全体として、『複雑な彼』は、単なる恋愛小説という枠を超え、三島由紀夫の多面的な才能と深い思想が交錯する特異な作品であると強く感じました。譲二の「複雑さ」は、彼の個人的な遍歴に留まらず、社会の表と裏、個人の欲望と集団的使命の間の葛藤、そして三島が理想とした「行動する男性像」のメタファーとして機能しています。憂いを残す結末は、三島自身の人生観や行動原理と深く結びついており、読み終えた後もその余韻が長く心に残ります。この作品は、三島由紀夫の文学的キャリアにおいて、娯楽と芸術、個人の感情と国家の思想が交錯する、極めて「複雑な」位置を占める作品であると言えるでしょう。

まとめ

三島由紀夫の長編小説『複雑な彼』は、国際線スチュワード宮城譲二と、彼に恋するお嬢様森田冴子の恋愛を軸に、譲二の謎多き過去と、彼が最終的に選択する道を描いた、読み応えのある作品です。譲二の多岐にわたる遍歴、彼を取り巻く過去の恋人たちとの関係、そして物語の核心となる彼の背中の刺青が、作品に深みと「複雑さ」を与えています。

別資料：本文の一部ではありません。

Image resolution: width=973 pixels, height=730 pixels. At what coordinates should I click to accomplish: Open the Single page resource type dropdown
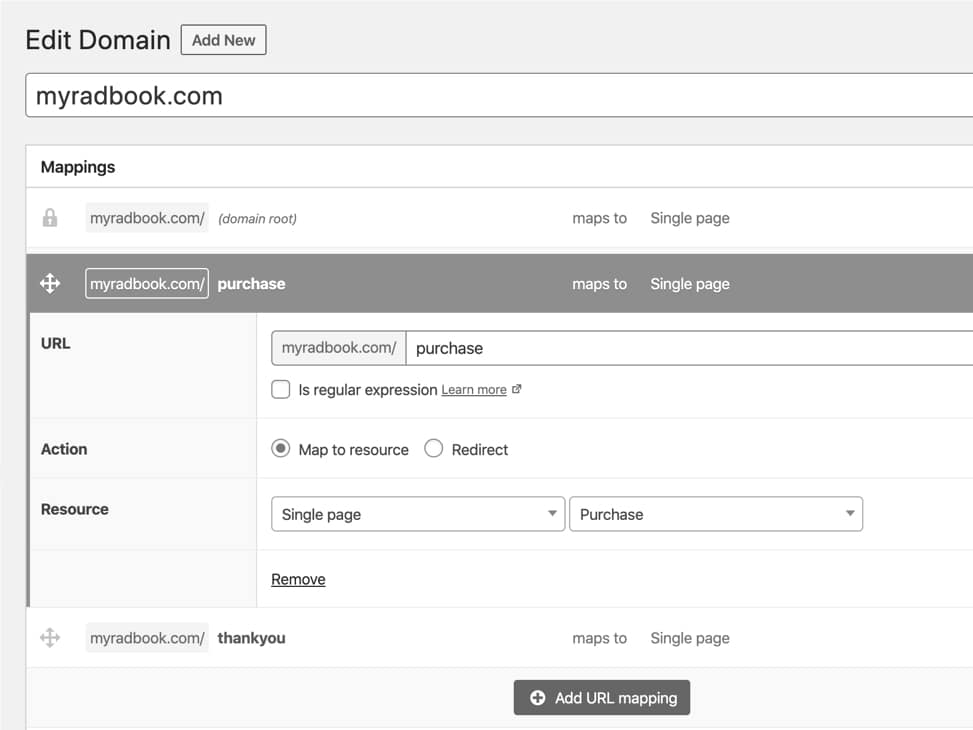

冴子が譲二の過去を探ることで、読者は彼の多面的な魅力を知るとともに、その危険な側面にも触れることになります。リオでの試練や「ふしぎな男」の登場は、二人の恋愛が単なる個人的な感情の領域を超え、より大きな「使命」や「大義」へと引き込まれていく転換点となります。特に、譲二の刺青が明らかになるクライマックスは、彼の「複雑さ」の集大成であり、三島由紀夫ならではの巧みな演出が光る場面です。

本作の結末は、必ずしも甘いハッピーエンドとは言えません。譲二が個人的な愛よりも「アジアを救う」という「冒険と戦いの日々」を選ぶ姿は、三島由紀夫自身の思想、特に「行動」や「日本人の誇り」といったテーマが色濃く投影されたものと解釈できます。この作品は、三島が娯楽小説という形式を通じて、自身の根源的な思想を大衆に提示しようとした試みとしても読み解くことができるでしょう。

『複雑な彼』は、通俗小説としての読みやすさがありながらも、その中に三島由紀夫の深い人間洞察と哲学が込められています。読者は、譲二の「複雑さ」を通して、愛と、それ以上の「使命」との間で揺れ動く人間の普遍的な葛藤を深く感じ取ることができるでしょう。三島由紀夫の作品世界を多角的に味わいたい方には、ぜひ手に取っていただきたい一冊です。